_Required work:_ Line by line, copy the records below exactly.

Source data Start Marker

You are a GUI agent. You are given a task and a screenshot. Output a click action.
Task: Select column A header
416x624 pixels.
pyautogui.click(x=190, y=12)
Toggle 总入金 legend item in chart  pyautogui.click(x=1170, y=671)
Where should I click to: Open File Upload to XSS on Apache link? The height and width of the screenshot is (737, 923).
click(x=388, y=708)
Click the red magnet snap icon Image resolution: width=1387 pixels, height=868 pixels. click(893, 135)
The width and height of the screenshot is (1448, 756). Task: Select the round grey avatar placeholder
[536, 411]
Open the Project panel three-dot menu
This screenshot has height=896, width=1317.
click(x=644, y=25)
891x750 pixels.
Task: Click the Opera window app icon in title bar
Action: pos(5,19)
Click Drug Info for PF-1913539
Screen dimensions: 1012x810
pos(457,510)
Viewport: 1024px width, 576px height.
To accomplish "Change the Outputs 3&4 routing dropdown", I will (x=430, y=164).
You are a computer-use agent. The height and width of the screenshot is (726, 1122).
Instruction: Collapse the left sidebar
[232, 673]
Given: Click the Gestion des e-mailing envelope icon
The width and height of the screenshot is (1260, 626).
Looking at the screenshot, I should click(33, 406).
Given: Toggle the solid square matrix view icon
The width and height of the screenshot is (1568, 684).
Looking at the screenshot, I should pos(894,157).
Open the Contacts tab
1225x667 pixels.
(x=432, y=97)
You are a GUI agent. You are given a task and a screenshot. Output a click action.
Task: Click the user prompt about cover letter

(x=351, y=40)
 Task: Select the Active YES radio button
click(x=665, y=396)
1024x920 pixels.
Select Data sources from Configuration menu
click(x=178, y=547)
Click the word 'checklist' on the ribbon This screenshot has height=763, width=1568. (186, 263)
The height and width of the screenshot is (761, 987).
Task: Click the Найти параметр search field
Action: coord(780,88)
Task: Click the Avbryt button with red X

Source data End Marker

_Task answer:_
You are a GUI agent. You are given a task and a screenshot. Output a click action.
Task: Select column A header
416x624 pixels.
pyautogui.click(x=190, y=12)
Toggle 总入金 legend item in chart  pyautogui.click(x=1170, y=671)
Where should I click to: Open File Upload to XSS on Apache link? The height and width of the screenshot is (737, 923).
click(x=388, y=708)
Click the red magnet snap icon Image resolution: width=1387 pixels, height=868 pixels. click(893, 135)
The width and height of the screenshot is (1448, 756). Task: Select the round grey avatar placeholder
[536, 411]
Open the Project panel three-dot menu
This screenshot has height=896, width=1317.
click(x=644, y=25)
891x750 pixels.
Task: Click the Opera window app icon in title bar
Action: pos(5,19)
Click Drug Info for PF-1913539
Screen dimensions: 1012x810
pos(457,510)
Viewport: 1024px width, 576px height.
To accomplish "Change the Outputs 3&4 routing dropdown", I will (x=430, y=164).
You are a computer-use agent. The height and width of the screenshot is (726, 1122).
Instruction: Collapse the left sidebar
[232, 673]
Given: Click the Gestion des e-mailing envelope icon
The width and height of the screenshot is (1260, 626).
Looking at the screenshot, I should click(33, 406).
Given: Toggle the solid square matrix view icon
The width and height of the screenshot is (1568, 684).
Looking at the screenshot, I should pos(894,157).
Open the Contacts tab
1225x667 pixels.
(x=432, y=97)
You are a GUI agent. You are given a task and a screenshot. Output a click action.
Task: Click the user prompt about cover letter

(x=351, y=40)
 Task: Select the Active YES radio button
click(x=665, y=396)
1024x920 pixels.
Select Data sources from Configuration menu
click(x=178, y=547)
Click the word 'checklist' on the ribbon This screenshot has height=763, width=1568. (186, 263)
The height and width of the screenshot is (761, 987).
Task: Click the Найти параметр search field
Action: coord(780,88)
Task: Click the Avbryt button with red X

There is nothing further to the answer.